If ever his antics could be used it was the now. Her Majesty of Hills was under no illusions that her favorite heir might bring things back to their exact previous status but perhaps he could bring some joy to the dull, long nights.
Duty done the breezes took this rare opportunity to whisper into a listening ear. Most would not want to take the trivial things at their word, but the princeling did not have much of a choice in the matter. He moved about, collecting leaves and cobwebs and various sundry other things. He could not go courting without looking his very best. Leaves to trousers and spider silk to a shirt and rather fetching coat that gleamed in the moonlight. Time was he would spin clothes from dew, but lord had those times passed. Rain itches something horrid compared to spider silk, but fashions are fashions and he was as much a slave to them as anyone else.
Concentrating bordered on the impossible as the breeze chitted, oh did the little things delight in chatting his ear off! Who had died, who had run away to be something in the mortal world, what the peoples of the great wide place outside had been doing, what of the woods, and what their most favorite and interesting squirrels had been up to.
Most of the information so frantically imparted to Emryss passed without a whit of comprehension or care. Some small things made it through, though.
Things had changed. To the people at large he was just a silly story their great great great and more grandmothers told, of sisters vanished and found again turned strange. He was a bogeyman at best and a hallucination at worst.

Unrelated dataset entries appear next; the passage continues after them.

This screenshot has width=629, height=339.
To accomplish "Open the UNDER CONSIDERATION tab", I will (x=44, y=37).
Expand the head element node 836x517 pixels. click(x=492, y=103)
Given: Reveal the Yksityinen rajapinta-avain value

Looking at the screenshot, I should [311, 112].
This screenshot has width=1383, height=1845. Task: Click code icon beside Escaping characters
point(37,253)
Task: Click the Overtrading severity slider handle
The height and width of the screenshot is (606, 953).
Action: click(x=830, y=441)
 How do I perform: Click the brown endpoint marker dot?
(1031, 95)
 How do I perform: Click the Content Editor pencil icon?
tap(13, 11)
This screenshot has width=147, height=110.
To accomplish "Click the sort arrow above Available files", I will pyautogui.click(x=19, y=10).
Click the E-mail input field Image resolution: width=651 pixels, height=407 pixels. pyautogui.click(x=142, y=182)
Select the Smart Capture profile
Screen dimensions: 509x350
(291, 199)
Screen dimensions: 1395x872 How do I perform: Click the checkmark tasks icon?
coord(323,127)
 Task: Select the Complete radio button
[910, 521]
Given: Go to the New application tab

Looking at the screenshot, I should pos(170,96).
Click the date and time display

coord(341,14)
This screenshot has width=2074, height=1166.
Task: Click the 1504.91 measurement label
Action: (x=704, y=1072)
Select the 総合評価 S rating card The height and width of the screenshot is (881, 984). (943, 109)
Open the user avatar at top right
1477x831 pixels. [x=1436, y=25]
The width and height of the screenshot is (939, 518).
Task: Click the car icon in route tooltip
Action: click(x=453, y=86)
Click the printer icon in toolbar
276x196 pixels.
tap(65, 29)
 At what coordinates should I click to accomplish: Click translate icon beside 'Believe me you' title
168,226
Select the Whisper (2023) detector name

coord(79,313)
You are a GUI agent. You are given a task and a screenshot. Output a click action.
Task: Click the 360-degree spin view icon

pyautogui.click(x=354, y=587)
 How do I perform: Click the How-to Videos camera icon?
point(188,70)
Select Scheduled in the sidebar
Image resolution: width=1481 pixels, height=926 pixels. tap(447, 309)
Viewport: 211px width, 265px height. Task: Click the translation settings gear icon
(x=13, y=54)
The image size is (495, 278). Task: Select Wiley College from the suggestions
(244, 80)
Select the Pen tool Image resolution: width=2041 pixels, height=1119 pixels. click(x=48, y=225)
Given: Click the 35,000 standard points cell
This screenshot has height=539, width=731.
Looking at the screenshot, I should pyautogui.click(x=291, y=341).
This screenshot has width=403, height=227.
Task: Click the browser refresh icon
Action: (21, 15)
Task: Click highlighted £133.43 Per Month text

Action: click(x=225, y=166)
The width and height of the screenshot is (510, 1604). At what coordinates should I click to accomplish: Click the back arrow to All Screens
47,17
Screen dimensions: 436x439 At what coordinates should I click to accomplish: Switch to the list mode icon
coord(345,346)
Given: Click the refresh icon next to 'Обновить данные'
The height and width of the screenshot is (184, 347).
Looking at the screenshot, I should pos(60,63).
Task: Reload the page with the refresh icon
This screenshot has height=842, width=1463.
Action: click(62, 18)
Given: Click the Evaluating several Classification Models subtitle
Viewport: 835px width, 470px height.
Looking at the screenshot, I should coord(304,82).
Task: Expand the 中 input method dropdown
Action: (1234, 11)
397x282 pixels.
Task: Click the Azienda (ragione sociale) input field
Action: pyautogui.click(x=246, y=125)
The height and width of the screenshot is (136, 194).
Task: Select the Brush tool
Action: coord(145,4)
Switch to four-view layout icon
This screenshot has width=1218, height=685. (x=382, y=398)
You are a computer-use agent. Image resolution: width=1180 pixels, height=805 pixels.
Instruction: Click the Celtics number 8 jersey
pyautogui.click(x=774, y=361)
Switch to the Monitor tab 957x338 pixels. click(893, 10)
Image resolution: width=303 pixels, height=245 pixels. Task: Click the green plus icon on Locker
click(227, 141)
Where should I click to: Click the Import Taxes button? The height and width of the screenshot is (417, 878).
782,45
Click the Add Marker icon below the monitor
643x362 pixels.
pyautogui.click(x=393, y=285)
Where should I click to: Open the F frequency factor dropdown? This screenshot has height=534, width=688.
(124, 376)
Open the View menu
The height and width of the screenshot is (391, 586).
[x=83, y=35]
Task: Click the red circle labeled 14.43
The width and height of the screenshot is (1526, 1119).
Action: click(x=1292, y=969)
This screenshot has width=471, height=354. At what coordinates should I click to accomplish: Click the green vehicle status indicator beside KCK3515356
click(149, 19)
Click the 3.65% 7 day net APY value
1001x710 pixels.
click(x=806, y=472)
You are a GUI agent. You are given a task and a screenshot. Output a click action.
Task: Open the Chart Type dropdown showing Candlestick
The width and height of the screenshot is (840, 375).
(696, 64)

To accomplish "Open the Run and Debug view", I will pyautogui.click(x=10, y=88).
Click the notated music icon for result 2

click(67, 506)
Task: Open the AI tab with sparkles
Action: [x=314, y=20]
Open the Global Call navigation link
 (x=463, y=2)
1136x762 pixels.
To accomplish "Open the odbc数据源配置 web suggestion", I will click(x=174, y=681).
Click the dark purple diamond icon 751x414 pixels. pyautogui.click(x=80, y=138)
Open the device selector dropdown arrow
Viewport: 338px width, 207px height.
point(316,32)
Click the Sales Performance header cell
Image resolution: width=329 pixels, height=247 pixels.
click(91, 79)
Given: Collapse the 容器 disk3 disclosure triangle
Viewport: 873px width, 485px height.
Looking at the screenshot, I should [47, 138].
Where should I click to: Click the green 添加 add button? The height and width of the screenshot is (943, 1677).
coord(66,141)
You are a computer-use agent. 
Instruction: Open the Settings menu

“What perfection, what delight. I shall ride this night and snatch some mortal from their bed, with none the wiser. The silly thing might be dead, or wandering, or any thing!” He threw his head back and laughed, pulling himself onto his mare’s back.
“But never would the sillies now suspect a one o’ me!”
The mare reared onto her hind legs, as she had been raised with a proper sense for the dramatic, and bolted into the woods with him clinging delightedly to her mane.